#### Brief
Copy the records below line for line, without changing anything.

#### Records provided
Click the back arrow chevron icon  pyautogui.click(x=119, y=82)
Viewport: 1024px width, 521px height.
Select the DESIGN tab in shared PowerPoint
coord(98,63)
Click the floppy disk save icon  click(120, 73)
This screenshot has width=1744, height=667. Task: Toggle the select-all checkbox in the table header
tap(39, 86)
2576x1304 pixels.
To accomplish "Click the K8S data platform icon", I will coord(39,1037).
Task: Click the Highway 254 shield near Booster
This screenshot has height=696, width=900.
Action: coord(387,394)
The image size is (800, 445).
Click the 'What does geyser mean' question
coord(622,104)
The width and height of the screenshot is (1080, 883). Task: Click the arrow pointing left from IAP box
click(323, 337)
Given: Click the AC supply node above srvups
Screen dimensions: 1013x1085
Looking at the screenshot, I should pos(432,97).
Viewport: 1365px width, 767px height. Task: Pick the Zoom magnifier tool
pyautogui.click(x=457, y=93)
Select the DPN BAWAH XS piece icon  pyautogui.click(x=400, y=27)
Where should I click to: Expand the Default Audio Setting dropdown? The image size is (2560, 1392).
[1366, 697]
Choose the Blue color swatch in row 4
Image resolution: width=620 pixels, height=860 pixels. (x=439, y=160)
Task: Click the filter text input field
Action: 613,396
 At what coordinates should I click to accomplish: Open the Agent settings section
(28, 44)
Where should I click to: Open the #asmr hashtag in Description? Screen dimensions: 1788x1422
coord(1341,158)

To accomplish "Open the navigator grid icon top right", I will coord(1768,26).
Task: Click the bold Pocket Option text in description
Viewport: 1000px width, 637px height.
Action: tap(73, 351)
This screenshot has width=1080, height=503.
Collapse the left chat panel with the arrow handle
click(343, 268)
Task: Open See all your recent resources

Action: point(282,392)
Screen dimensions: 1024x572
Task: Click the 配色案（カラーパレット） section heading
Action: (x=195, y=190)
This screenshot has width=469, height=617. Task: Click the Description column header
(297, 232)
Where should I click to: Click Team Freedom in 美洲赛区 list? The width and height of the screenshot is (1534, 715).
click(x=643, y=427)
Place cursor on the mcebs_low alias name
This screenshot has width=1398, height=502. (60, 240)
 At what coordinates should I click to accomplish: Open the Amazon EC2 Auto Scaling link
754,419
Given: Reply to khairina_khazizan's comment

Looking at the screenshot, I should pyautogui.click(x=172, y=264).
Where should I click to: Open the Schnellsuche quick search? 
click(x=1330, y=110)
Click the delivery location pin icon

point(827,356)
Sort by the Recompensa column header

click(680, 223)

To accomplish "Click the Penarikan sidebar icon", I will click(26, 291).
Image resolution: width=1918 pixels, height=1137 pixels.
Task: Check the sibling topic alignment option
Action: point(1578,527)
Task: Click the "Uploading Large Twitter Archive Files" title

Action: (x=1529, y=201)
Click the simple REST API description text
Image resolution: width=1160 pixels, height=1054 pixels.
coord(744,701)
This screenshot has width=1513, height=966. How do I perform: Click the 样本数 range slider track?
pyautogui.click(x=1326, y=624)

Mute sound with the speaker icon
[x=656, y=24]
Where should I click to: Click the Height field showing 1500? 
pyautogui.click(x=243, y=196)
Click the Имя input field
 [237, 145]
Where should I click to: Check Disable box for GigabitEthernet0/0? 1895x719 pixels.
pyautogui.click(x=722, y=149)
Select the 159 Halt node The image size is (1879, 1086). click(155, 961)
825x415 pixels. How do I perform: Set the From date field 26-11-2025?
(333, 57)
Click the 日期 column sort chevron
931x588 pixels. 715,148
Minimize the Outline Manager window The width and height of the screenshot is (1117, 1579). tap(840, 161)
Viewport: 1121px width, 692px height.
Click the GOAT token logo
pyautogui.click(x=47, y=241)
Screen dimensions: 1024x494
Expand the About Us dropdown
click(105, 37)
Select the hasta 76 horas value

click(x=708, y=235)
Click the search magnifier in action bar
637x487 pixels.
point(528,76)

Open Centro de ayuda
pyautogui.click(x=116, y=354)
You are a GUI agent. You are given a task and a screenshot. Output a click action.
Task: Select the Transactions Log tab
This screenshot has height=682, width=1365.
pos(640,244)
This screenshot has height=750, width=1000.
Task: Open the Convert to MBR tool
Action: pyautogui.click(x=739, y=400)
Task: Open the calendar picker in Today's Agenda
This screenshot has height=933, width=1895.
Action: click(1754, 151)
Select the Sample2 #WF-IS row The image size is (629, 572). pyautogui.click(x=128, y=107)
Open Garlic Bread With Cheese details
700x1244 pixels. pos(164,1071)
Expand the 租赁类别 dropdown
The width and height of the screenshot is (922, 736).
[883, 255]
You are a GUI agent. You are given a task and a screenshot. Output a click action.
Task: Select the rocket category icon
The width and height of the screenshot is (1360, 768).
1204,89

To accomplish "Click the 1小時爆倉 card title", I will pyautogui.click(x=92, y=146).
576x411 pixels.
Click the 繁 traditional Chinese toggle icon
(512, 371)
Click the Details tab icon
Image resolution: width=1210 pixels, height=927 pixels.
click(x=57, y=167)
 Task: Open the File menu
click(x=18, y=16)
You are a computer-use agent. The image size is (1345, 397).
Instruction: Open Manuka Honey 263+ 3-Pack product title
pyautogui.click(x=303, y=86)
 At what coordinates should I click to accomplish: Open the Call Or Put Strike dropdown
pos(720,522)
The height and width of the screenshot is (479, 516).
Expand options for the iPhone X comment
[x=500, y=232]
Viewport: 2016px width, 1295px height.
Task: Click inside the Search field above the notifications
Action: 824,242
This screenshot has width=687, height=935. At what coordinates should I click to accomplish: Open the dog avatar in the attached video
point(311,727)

#### Solution to the exercise
Click the back arrow chevron icon  pyautogui.click(x=119, y=82)
Viewport: 1024px width, 521px height.
Select the DESIGN tab in shared PowerPoint
coord(98,63)
Click the floppy disk save icon  click(120, 73)
This screenshot has width=1744, height=667. Task: Toggle the select-all checkbox in the table header
tap(39, 86)
2576x1304 pixels.
To accomplish "Click the K8S data platform icon", I will coord(39,1037).
Task: Click the Highway 254 shield near Booster
This screenshot has height=696, width=900.
Action: coord(387,394)
The image size is (800, 445).
Click the 'What does geyser mean' question
coord(622,104)
The width and height of the screenshot is (1080, 883). Task: Click the arrow pointing left from IAP box
click(323, 337)
Given: Click the AC supply node above srvups
Screen dimensions: 1013x1085
Looking at the screenshot, I should pos(432,97).
Viewport: 1365px width, 767px height. Task: Pick the Zoom magnifier tool
pyautogui.click(x=457, y=93)
Select the DPN BAWAH XS piece icon  pyautogui.click(x=400, y=27)
Where should I click to: Expand the Default Audio Setting dropdown? The image size is (2560, 1392).
[1366, 697]
Choose the Blue color swatch in row 4
Image resolution: width=620 pixels, height=860 pixels. (x=439, y=160)
Task: Click the filter text input field
Action: 613,396
 At what coordinates should I click to accomplish: Open the Agent settings section
(28, 44)
Where should I click to: Open the #asmr hashtag in Description? Screen dimensions: 1788x1422
coord(1341,158)

To accomplish "Open the navigator grid icon top right", I will coord(1768,26).
Task: Click the bold Pocket Option text in description
Viewport: 1000px width, 637px height.
Action: tap(73, 351)
This screenshot has width=1080, height=503.
Collapse the left chat panel with the arrow handle
click(343, 268)
Task: Open See all your recent resources

Action: point(282,392)
Screen dimensions: 1024x572
Task: Click the 配色案（カラーパレット） section heading
Action: (x=195, y=190)
This screenshot has width=469, height=617. Task: Click the Description column header
(297, 232)
Where should I click to: Click Team Freedom in 美洲赛区 list? The width and height of the screenshot is (1534, 715).
click(x=643, y=427)
Place cursor on the mcebs_low alias name
This screenshot has width=1398, height=502. (60, 240)
 At what coordinates should I click to accomplish: Open the Amazon EC2 Auto Scaling link
754,419
Given: Reply to khairina_khazizan's comment

Looking at the screenshot, I should pyautogui.click(x=172, y=264).
Where should I click to: Open the Schnellsuche quick search? 
click(x=1330, y=110)
Click the delivery location pin icon

point(827,356)
Sort by the Recompensa column header

click(680, 223)

To accomplish "Click the Penarikan sidebar icon", I will click(26, 291).
Image resolution: width=1918 pixels, height=1137 pixels.
Task: Check the sibling topic alignment option
Action: point(1578,527)
Task: Click the "Uploading Large Twitter Archive Files" title

Action: (x=1529, y=201)
Click the simple REST API description text
Image resolution: width=1160 pixels, height=1054 pixels.
coord(744,701)
This screenshot has width=1513, height=966. How do I perform: Click the 样本数 range slider track?
pyautogui.click(x=1326, y=624)

Mute sound with the speaker icon
[x=656, y=24]
Where should I click to: Click the Height field showing 1500? 
pyautogui.click(x=243, y=196)
Click the Имя input field
 [237, 145]
Where should I click to: Check Disable box for GigabitEthernet0/0? 1895x719 pixels.
pyautogui.click(x=722, y=149)
Select the 159 Halt node The image size is (1879, 1086). click(155, 961)
825x415 pixels. How do I perform: Set the From date field 26-11-2025?
(333, 57)
Click the 日期 column sort chevron
931x588 pixels. 715,148
Minimize the Outline Manager window The width and height of the screenshot is (1117, 1579). tap(840, 161)
Viewport: 1121px width, 692px height.
Click the GOAT token logo
pyautogui.click(x=47, y=241)
Screen dimensions: 1024x494
Expand the About Us dropdown
click(105, 37)
Select the hasta 76 horas value

click(x=708, y=235)
Click the search magnifier in action bar
637x487 pixels.
point(528,76)

Open Centro de ayuda
pyautogui.click(x=116, y=354)
You are a GUI agent. You are given a task and a screenshot. Output a click action.
Task: Select the Transactions Log tab
This screenshot has height=682, width=1365.
pos(640,244)
This screenshot has height=750, width=1000.
Task: Open the Convert to MBR tool
Action: pyautogui.click(x=739, y=400)
Task: Open the calendar picker in Today's Agenda
This screenshot has height=933, width=1895.
Action: click(1754, 151)
Select the Sample2 #WF-IS row The image size is (629, 572). pyautogui.click(x=128, y=107)
Open Garlic Bread With Cheese details
700x1244 pixels. pos(164,1071)
Expand the 租赁类别 dropdown
The width and height of the screenshot is (922, 736).
[883, 255]
You are a GUI agent. You are given a task and a screenshot. Output a click action.
Task: Select the rocket category icon
The width and height of the screenshot is (1360, 768).
1204,89

To accomplish "Click the 1小時爆倉 card title", I will pyautogui.click(x=92, y=146).
576x411 pixels.
Click the 繁 traditional Chinese toggle icon
(512, 371)
Click the Details tab icon
Image resolution: width=1210 pixels, height=927 pixels.
click(x=57, y=167)
 Task: Open the File menu
click(x=18, y=16)
You are a computer-use agent. The image size is (1345, 397).
Instruction: Open Manuka Honey 263+ 3-Pack product title
pyautogui.click(x=303, y=86)
 At what coordinates should I click to accomplish: Open the Call Or Put Strike dropdown
pos(720,522)
The height and width of the screenshot is (479, 516).
Expand options for the iPhone X comment
[x=500, y=232]
Viewport: 2016px width, 1295px height.
Task: Click inside the Search field above the notifications
Action: 824,242
This screenshot has width=687, height=935. At what coordinates should I click to accomplish: Open the dog avatar in the attached video
point(311,727)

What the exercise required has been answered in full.